In between a full evening of reading about and discussing the Chelsea Manning announcement, I did do a little reading on other subjects and in so doing I came across a comment someone posted about the nature of how she and her spouse were working out the new paradigm of their relationship. That in turn got me to thinking about my own relationship as well as those of other of my friends who’ve had to deal with some trans related modifications.
Of course, the variations on this theme are as numerous as the families going through it, most notably it’s a different thing to make an actual gender transition as opposed to a part-time dressing hobby. The former carrying a lot more permanence and public impact than the latter in most cases. I’ve good friends who’s spouses were accepting and supportive who remained at least on some level a romantic couple, others whos spouse was emotionally supportive but wished to amicably end the marriage and shift into a new sort of relationship. Obviously, the more hostile partners would be less likely to adjust to the changes.
Naturally, this can be less cut and dried for the crossdresser than for the TS. Significant others have to mentally adjust to what role “she” (your fem self) is going to play in their lives. In some cases perhaps the CD activity is embraced and the wife or partner readily accommodates your desire to spend time as a woman. In others perhaps she will see it as a threat and act with hostile intent towards “her.”In the case I had in mind, the CD was mulling the idea that her wife had grown more accepting in behavior while still insisting that the couple was “husband and wife” even though the lifestyle was more one of girlfriend/roommate. For some wives, maintaining the profession of husband & wife even when it’s obviously something new is an important coping mechanism apparently. Even if to us it may seem an act of denial.
It seems to me that in many cases the lynchpin which determines the health of the future relationship, whatever sort of relationship it may become, is the extent to which the spouse is willing to move away from the traditional “husband & wife” model.

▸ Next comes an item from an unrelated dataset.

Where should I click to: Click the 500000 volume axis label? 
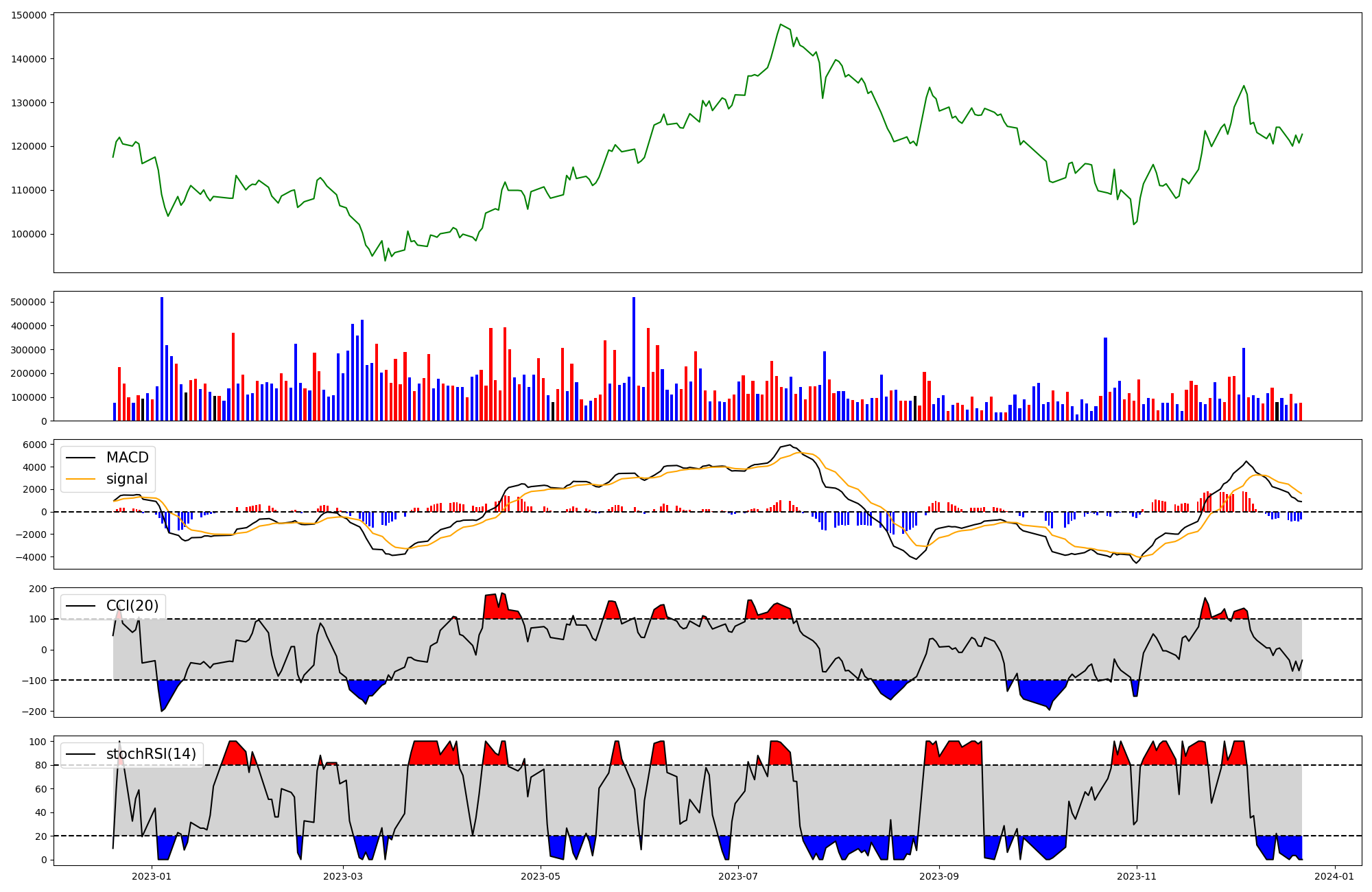[x=29, y=302]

This is more so for TS than for CD I assume, but applies well in both instances. A woman who feels she has lost something significant in simply losing that label is one more likely to struggle with accepting the situation which cost her that value, or in this case the woman who took it away from her. Conversely, it seems that the one who can transition themselves relatively easily into “partners” or “girlfriends” or “sisters” stands a very good chance of having an ongoing positive relationship with the person she married.

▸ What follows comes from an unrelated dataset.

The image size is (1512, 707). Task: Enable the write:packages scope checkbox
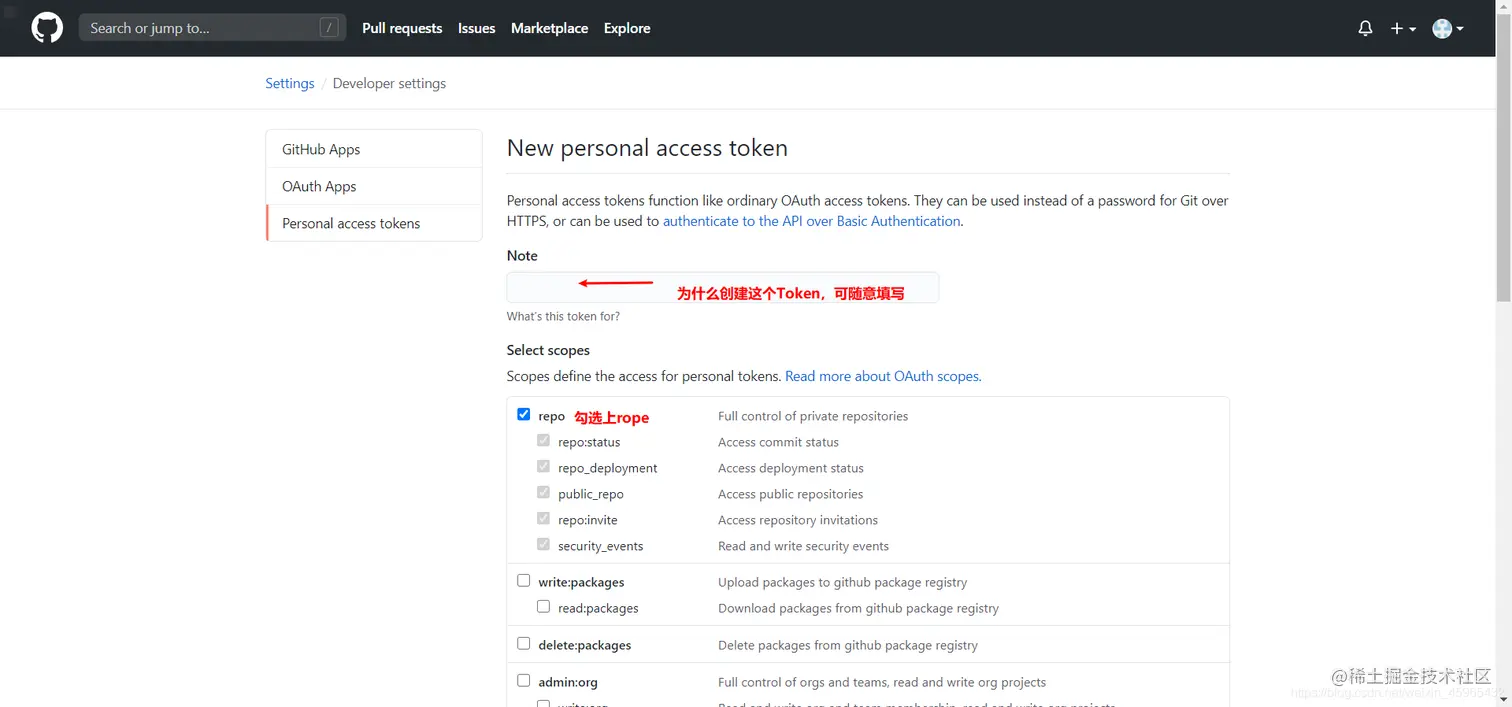524,580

For some couples, what results is something that amounts to an “open marriage” in that they do not end their current relationship but one or both are free to peruse a more conventional outside relationship. For others, they adopt either a bisexual or lesbian relationship or, as one friend of mine described it “My wife and I are not lesbians, we’re heterosexual women who are making an exception.” Still other amicably end the marriage and yet remain very involved in each others lives. Obviously, there’s also the ugly war-like split that comes when the spouse proceeds from the assumption that the trans choices, either to transition or to CD is the competitor who ripped her marriage from her hands and the further interactions become routinely hostile or in some cases non-existant.
To the extent that I’m speaking her to SO’s (Significant Others) of whatever stripe, I urge you to adjust to your partner’s situation with compassion and grace. You are of course free to separate yourself from it but please consider that your marriage, if it is worth keeping, goes beyond the label which is applied. Stay if you can, leave if you must, but please don’t get so wrapped up in labels that you lose site of the bigger things.